Sabek opened her mouth to ask another question, but stopped. After a moment, she looked back at the mountain again and closed it.

“But coercion is what they are planning now,” continued Brae’ach. “Ever greater shows of force, ever greater bombs, ever greater destruction. This will continue until there is nothing left, because they will never give up trying to force the universe to bend to their will.”

“How do you know all of this?”

“It has happened before. Many times,” said Brae’ach.

Jakom expected the woman to probe deeper, as most others did, but she seemed to be satisfied with the answer. Rather than asking about the past, Sabek focused on the present with a different question.

“Why don’t they just try something else, then?”

“The source of their power is more sinister than they realize,” said Brae’ach. “It pushes them to become stronger and stronger, bolder and braver, for its own purposes. It is not in the nature of Delvers to relent.”

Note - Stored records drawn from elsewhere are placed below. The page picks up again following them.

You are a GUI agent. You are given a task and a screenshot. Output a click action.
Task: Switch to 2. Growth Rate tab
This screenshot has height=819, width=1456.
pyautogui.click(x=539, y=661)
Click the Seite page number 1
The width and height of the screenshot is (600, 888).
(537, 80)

Sabek closed her eyes and shook her head. “That’s scary.”

“It most certainly is.”

The three continued walking as the sun slid ever closer to the horizon. The pale blue air turned to a faded yellow, then a crimson belt. Crickets started a short chirp, a slow response, then more and faster until a choir of insects was singing some elegant song Jakom didn’t have the ear for.

“I wonder how much the Delvers truly know,” said Jakom.

“The Delvers know enough to stop,” said Brae’ach. “And yet they don’t.”

Sabek drew her lost stare back to the igneous man striding so vast upon the soft forest road. The rushing sound of water, soft at first, trickled through the trees until the torrent of the river towered over the other sounds of the forest. The road curved and came to a stone bridge for ferrying travelers to either side.

Far down river, in the lush valley between their path and the mountain next door, Jakom could see a town that had been built around the water, full of various mills. A river of this strength would be a good source of power indeed.

“You plan to stop them?” Sabek asked.

“Yes,” said Brae’ach. “It will be a long and difficult journey, but they must be. They cannot be allowed to destroy everything again. There will not be any way back this time.”

“Wait,” said Sabek. “If the Delvers are stopped, what about those Avatars you said were so dangerous?”

“What they lack,” said Brae’ach, “they can never obtain. As long as they are here, they are miserable creatures. Instead of fighting them, I will give them what they want.”

“How?” asked Sabek. As they reached the center of the bridge, Brae’ach turned and looked at the mighty rushing waters that cascaded from the peaks above.

“They will build a dam to hold the river, but the rains will come and the dams will fail.” Brae’ach turned and pointed in an arc that traced down the outside of the foothills. “I will build a channel to persuade the river away so that it does not flood the town.”